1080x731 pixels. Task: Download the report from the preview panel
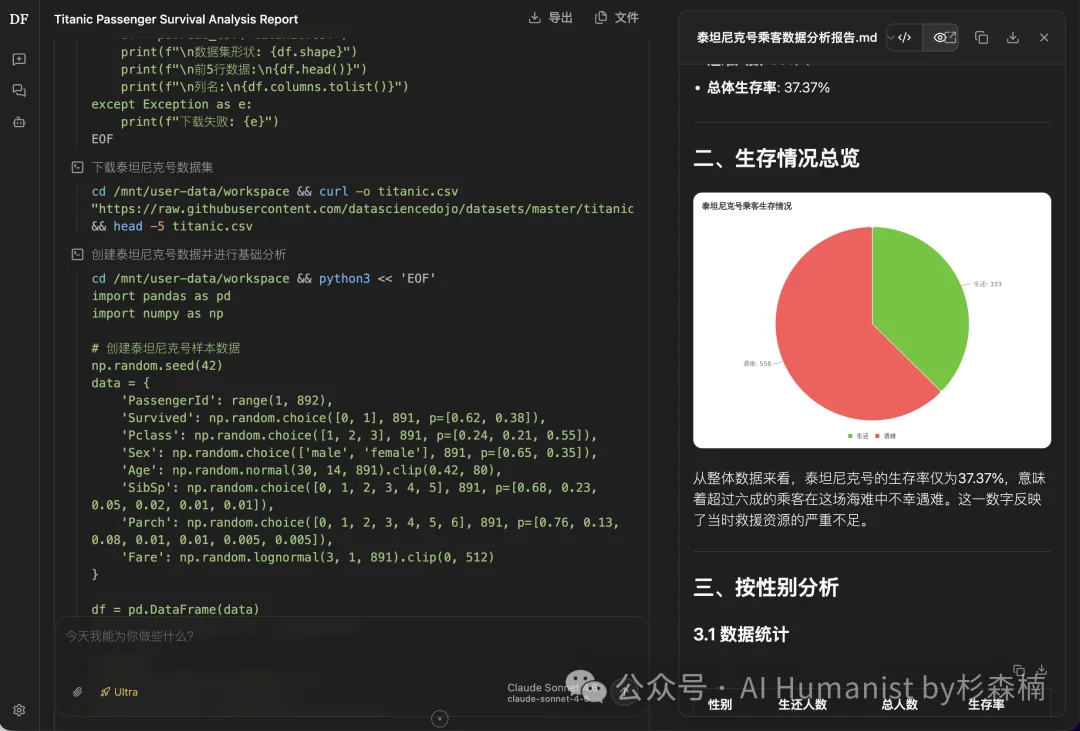tap(1014, 38)
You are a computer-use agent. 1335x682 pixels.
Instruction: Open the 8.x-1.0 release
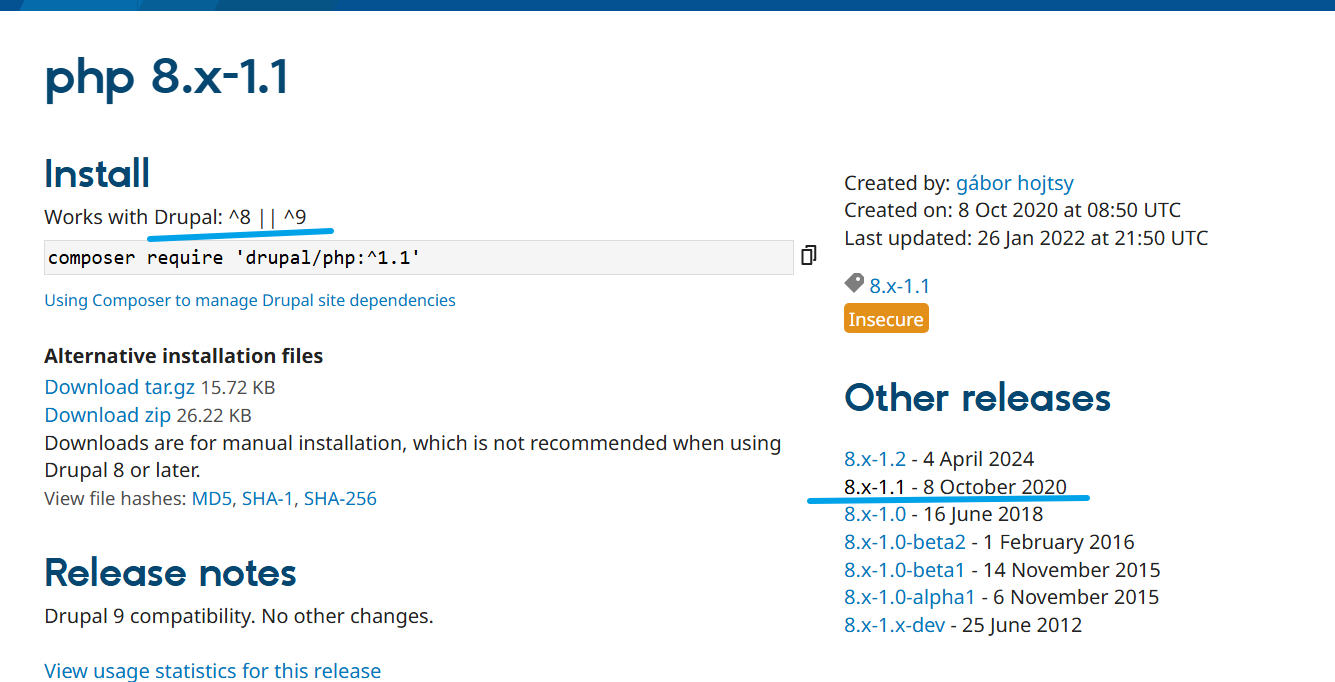click(875, 514)
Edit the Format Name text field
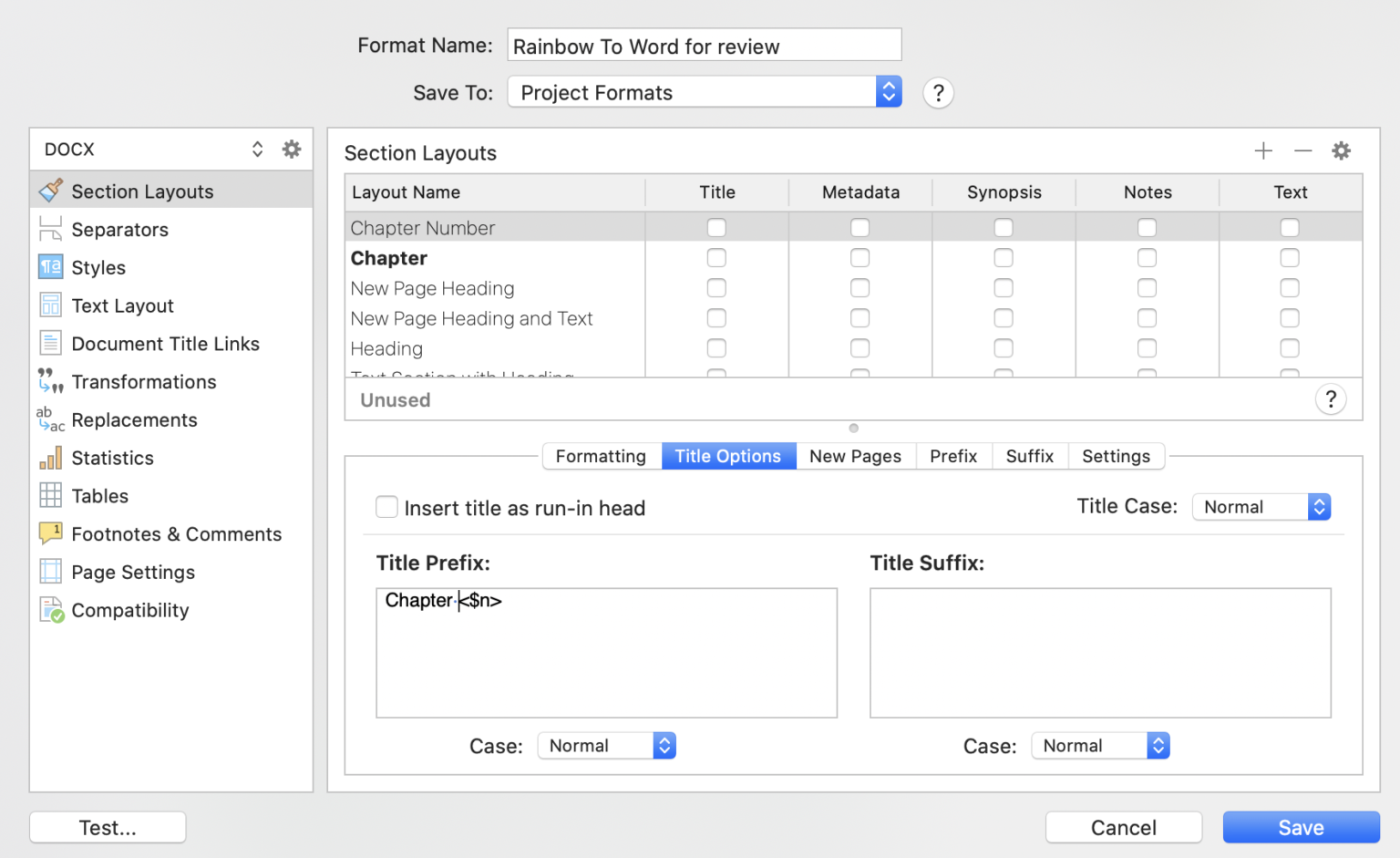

## Task objective
Every entry must be reproduced exactly, with the images left out.

## Expected answer
1080x731 pixels. Task: Download the report from the preview panel
tap(1014, 38)
You are a computer-use agent. 1335x682 pixels.
Instruction: Open the 8.x-1.0 release
click(875, 514)
Edit the Format Name text field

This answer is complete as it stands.